Source document.
Meta eyed Perplexity before $14B Scale AI deal
21 Jun 2025
Meta Platforms, the tech giant run by Mark Zuckerberg, was in talks to acquire artificial intelligence (AI) search start-up Perplexity AI.
The discussions were held before Meta's multi-billion-dollar investment in Scale AI, according to Bloomberg.
However, the two companies were unable to reach an agreement and ultimately decided against pursuing the deal.
Meta tried to recruit Perplexity's CEO
Strategic moves
The talks with Perplexity came before Meta's $14.3 billion investment in Scale AI, which gave it a 49% stake in the data-labeling start-up.
Along with this, Meta also tried to recruit Perplexity CEO Aravind Srinivas for its new "superintelligence" team.
This team is dedicated to building more powerful AI systems, highlighting Zuckerberg's strategy of using deals and major hires to stay competitive in the AI race.
What is Perplexity?
Market position
Founded in 2022, Perplexity has become a leading start-up leveraging generative AI to reinvent core internet services.
The company is competing with Google's parent company, Alphabet, by providing an AI tool that summarizes search results, cites sources for its answers, and helps users refine their queries for optimal responses.
Perplexity recently raised funds at a valuation of $14 billion.
Zuckerberg is trying to recruit top AI talent
Talent acquisition
Zuckerberg, frustrated with the slow pace of Meta's AI development, is aggressively trying to recruit top AI talent from across the industry with lucrative pay packages.
The tech giant has already hired Scale AI's former CEO Alexandr Wang and researchers from Google DeepMind and Sesame AI.
However, not everyone is keen on joining Meta. OpenAI CEO Sam Altman revealed this week that some of his employees were offered $100 million signing bonuses by Meta, but they declined to join.
Meta still in talks with Nat Friedman
Recruitment efforts
Meta is still in talks with former GitHub CEO Nat Friedman to recruit him for its new team.
The company is also trying to hire Daniel Gross, the CEO of Safe Superintelligence, a research lab founded by ex-OpenAI chief scientist Ilya Sutskever.
Additionally, Meta has had early talks for a computing deal where Safe Superintelligence would use its data center infrastructure.

Supplied data.

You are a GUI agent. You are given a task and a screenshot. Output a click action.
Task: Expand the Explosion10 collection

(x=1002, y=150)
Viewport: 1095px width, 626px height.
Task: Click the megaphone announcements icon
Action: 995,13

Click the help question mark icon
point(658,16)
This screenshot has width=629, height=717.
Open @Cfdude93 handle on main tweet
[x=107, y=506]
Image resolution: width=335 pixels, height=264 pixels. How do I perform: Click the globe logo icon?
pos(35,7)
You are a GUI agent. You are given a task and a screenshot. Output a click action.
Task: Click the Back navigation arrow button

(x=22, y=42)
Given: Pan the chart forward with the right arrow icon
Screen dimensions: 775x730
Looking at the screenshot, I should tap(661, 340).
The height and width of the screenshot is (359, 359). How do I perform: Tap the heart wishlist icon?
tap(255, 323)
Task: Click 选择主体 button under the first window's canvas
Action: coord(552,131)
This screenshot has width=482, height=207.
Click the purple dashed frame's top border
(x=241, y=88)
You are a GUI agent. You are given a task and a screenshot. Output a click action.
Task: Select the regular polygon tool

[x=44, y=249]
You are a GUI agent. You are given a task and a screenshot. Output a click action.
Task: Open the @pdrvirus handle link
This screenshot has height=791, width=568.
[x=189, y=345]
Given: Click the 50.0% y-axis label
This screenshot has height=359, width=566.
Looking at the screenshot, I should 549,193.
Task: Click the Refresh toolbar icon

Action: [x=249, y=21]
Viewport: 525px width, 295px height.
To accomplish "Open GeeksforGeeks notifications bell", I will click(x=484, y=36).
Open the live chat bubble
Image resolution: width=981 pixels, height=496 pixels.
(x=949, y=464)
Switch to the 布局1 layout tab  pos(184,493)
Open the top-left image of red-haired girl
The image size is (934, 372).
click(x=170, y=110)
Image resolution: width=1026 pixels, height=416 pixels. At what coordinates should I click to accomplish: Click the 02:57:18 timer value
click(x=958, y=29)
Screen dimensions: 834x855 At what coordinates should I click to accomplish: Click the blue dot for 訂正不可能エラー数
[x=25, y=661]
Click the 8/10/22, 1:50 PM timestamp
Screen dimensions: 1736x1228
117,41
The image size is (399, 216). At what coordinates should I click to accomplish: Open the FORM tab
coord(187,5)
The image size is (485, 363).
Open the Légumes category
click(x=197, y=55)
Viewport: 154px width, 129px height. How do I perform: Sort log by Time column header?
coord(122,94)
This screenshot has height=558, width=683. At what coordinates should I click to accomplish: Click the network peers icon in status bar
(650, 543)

Questions to answer.
(1) Decide whether each statement below agrees with the article on Meta's AI deals. For each, answer yes or no and quote the words from the article that settle it.
(a) Meta's investment in Scale AI gave it a majority stake in the company.
(b) Perplexity was founded in 2022.
(c) Some OpenAI employees accepted Meta's offers of $100 million signing bonuses.
(2) Answer these questions using the article on Meta's AI deals.
(a) At what valuation did Perplexity recently raise funds?
(b) Who founded Safe Superintelligence?
(c) Which former GitHub CEO is Meta still in talks with?

Answers to each task.
(1)
(a) No: "which gave it a 49% stake in the data-labeling start-up."
(b) Yes: "Founded in 2022, Perplexity has become a leading start-up"
(c) No: "some of his employees were offered $100 million signing bonuses by Meta, but they declined to join."

(2)
(a) $14 billion.
(b) Ilya Sutskever, a former OpenAI chief scientist.
(c) Nat Friedman.